Do you see the search boxes labeled [#4] and [#5] at the top? And before you say that the tag is on a different line from the placeholder text—yes, and our agent is smart enough to handle that minor idiosyncrasy. Are you shocked? :)

shodai80|1 year ago

#4 and #5 are using placeholder attributes, and the text itself is contained within the node. Show me a simple form with labels external of an input node, then rearrange the labels to be some above and some below, and I will be shocked! No placeholders. Label must be its own 'text' node.

Edit: I do not intend to come off as negative or disparaging - I already discussed this with some OS projects I work on as well as internally at work.
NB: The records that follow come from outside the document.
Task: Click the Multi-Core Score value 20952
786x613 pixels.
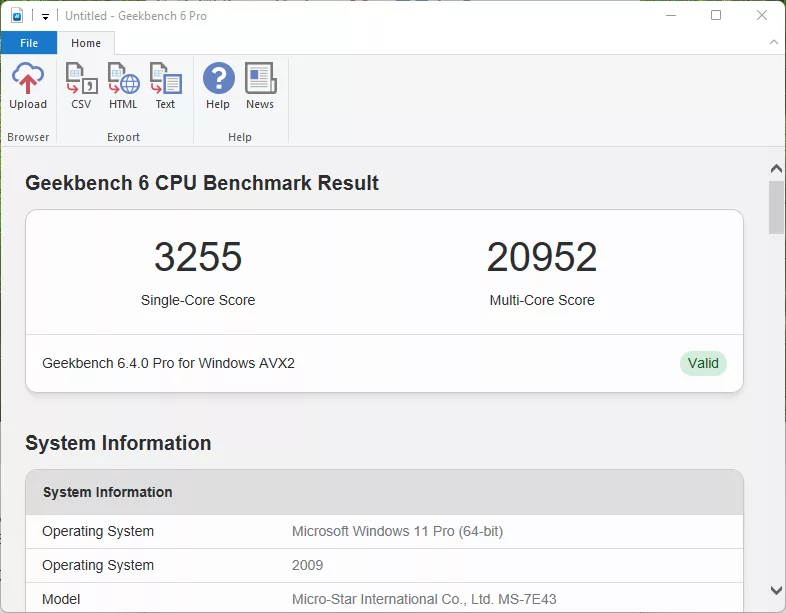Action: click(542, 257)
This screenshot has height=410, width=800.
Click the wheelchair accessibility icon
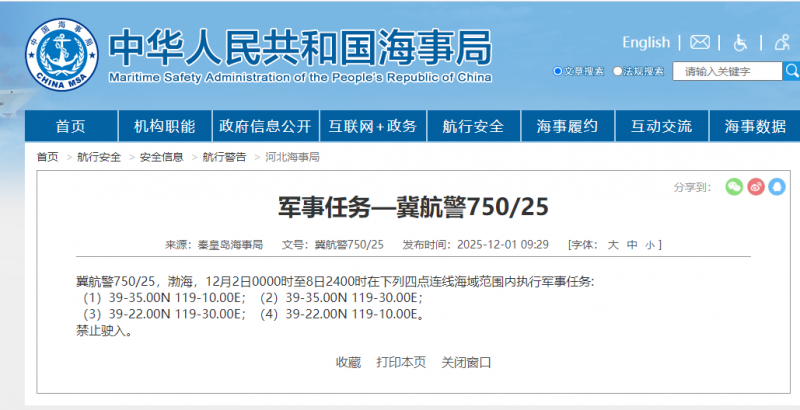coord(741,42)
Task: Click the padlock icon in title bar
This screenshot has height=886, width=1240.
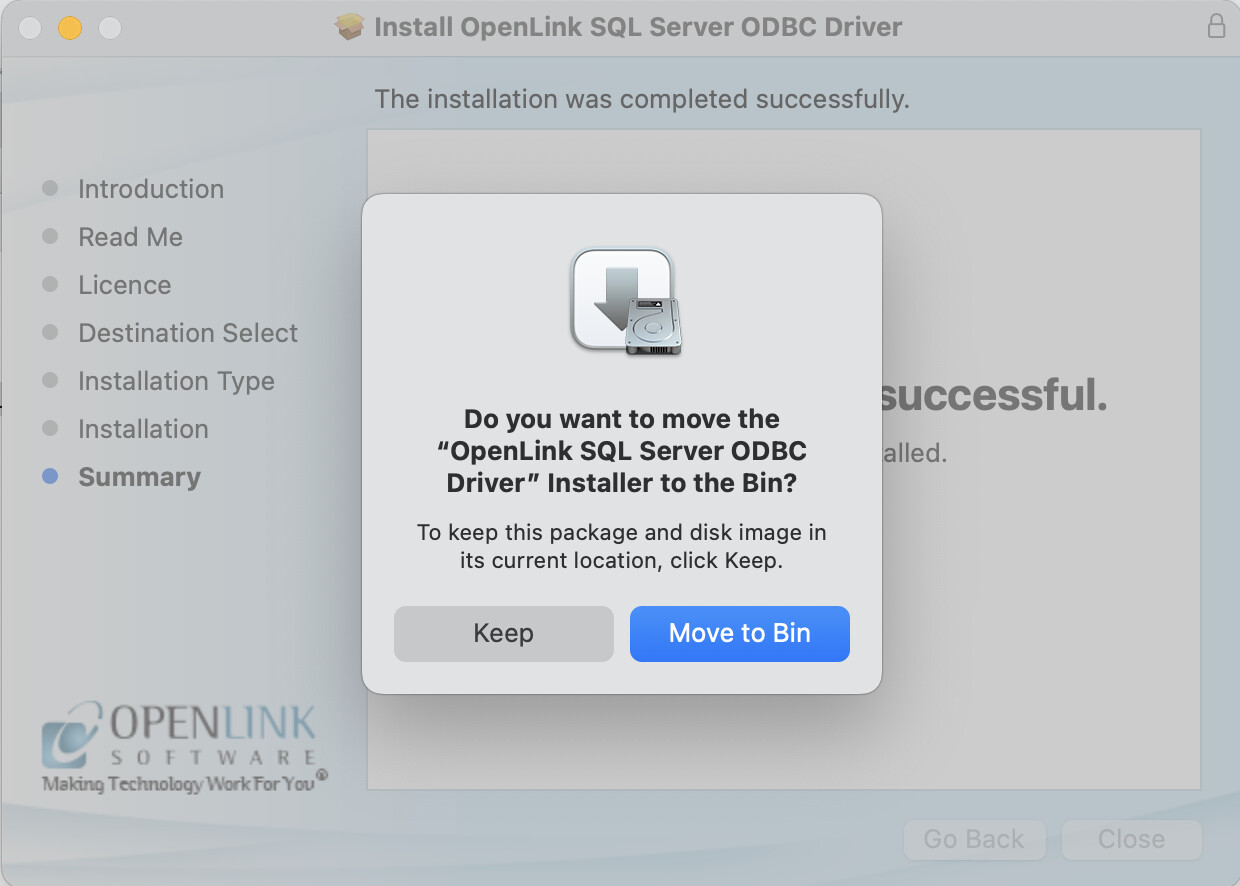Action: 1216,27
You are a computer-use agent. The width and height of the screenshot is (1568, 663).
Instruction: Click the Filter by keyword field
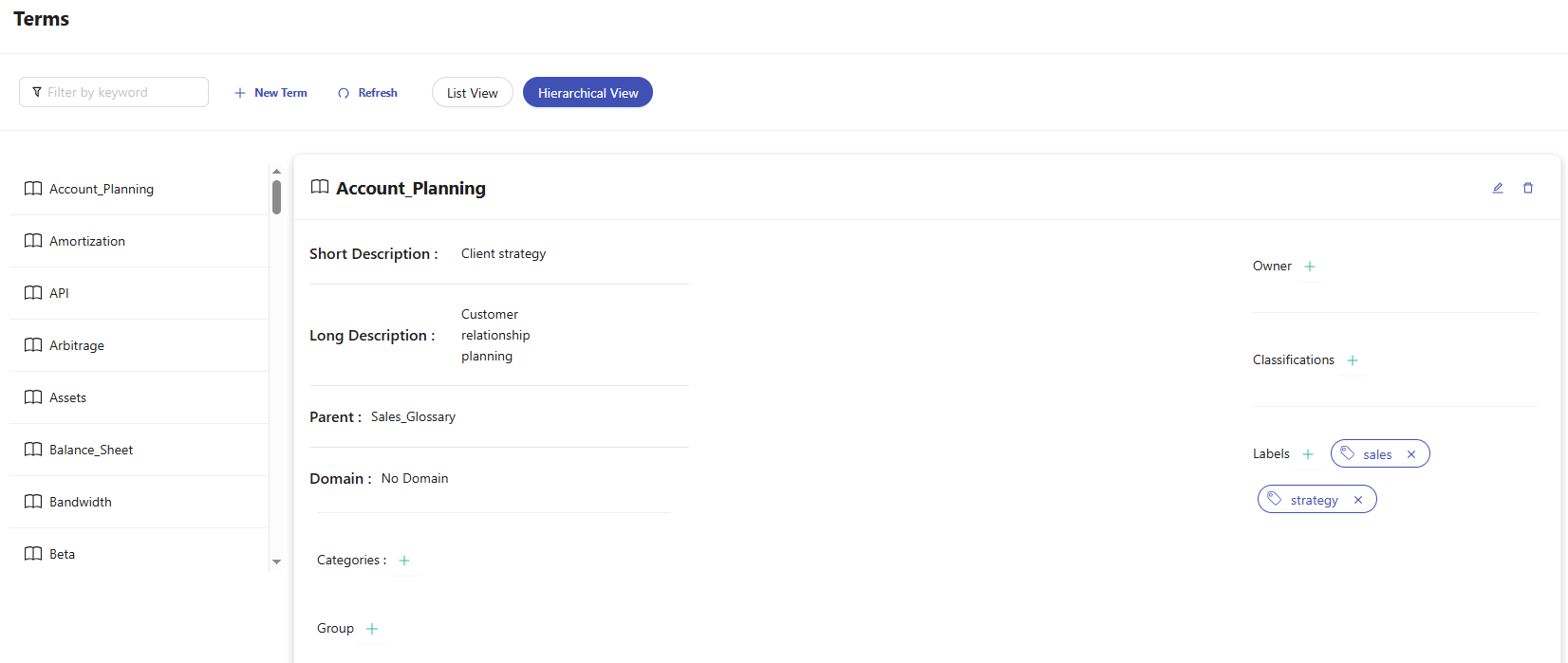pyautogui.click(x=114, y=92)
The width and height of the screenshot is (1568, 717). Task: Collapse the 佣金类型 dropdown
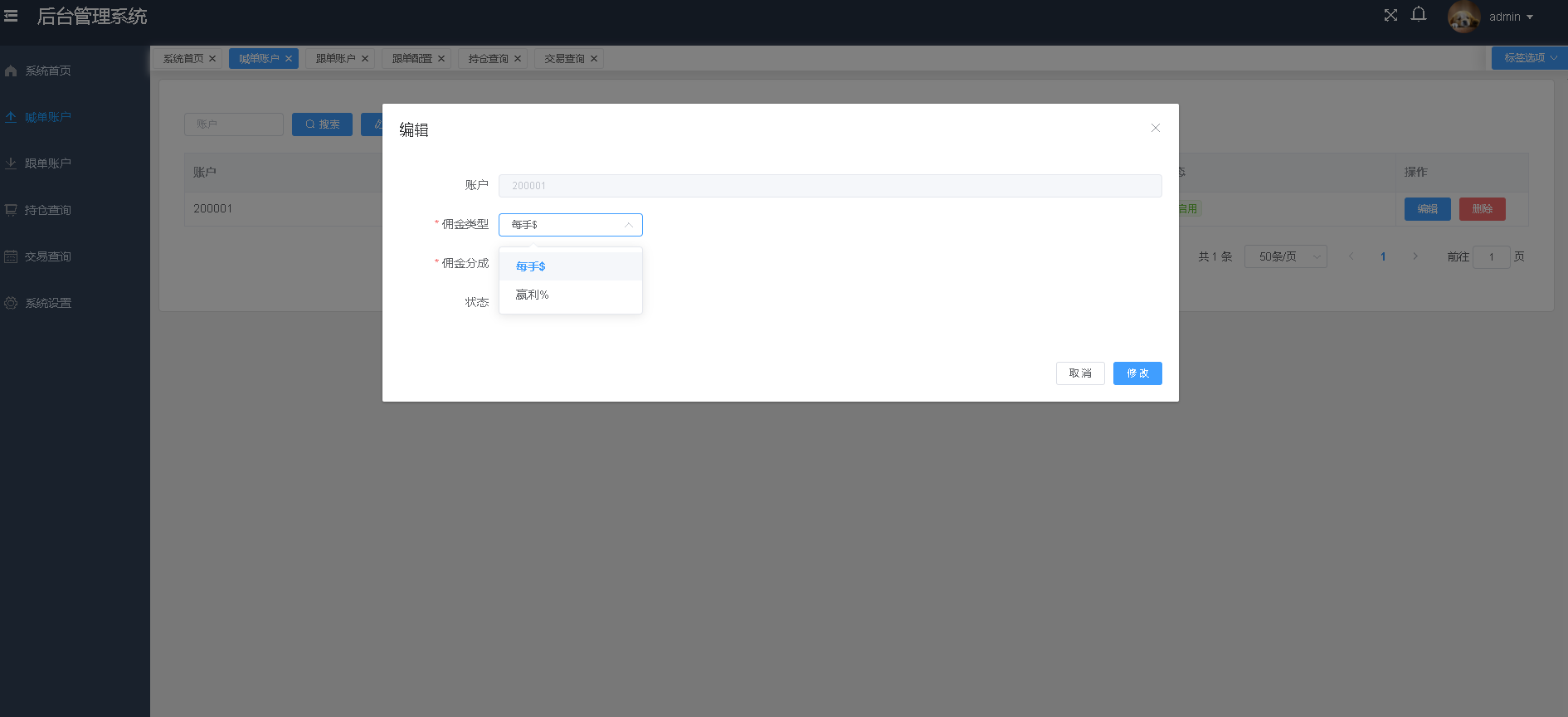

You guys did something great, and I am just trying to point out gaps that could take it from great to unbelievable.

miki123211|1 year ago

This problem isn't that hard, screen readers had to handle this exact issues for years. Inaccessible websites where the labels aren't properly associated with their respective form fields do exist, but aren't that common.

shodai80|1 year ago

Yes if they are associated with accessibility attributes (Aria). Many, many sites including massive B2B do not do this (a shame). So no, you are seriously minimizing the problem. This approach would also be architecturally poorly thought out - The solution needs to not depend upon aria, nor any other non-global approach (Which this solution does so far).

Everything shown to me so far has been a solvable problem by scripts/xpath template/creation logic. I've handled all of this for over 10 years with one script. When I see it finding everything and associating them with correct external labels, then they have something. Otherwise I am concluding it non-functional and a long since solved problem where ML is over-engineering.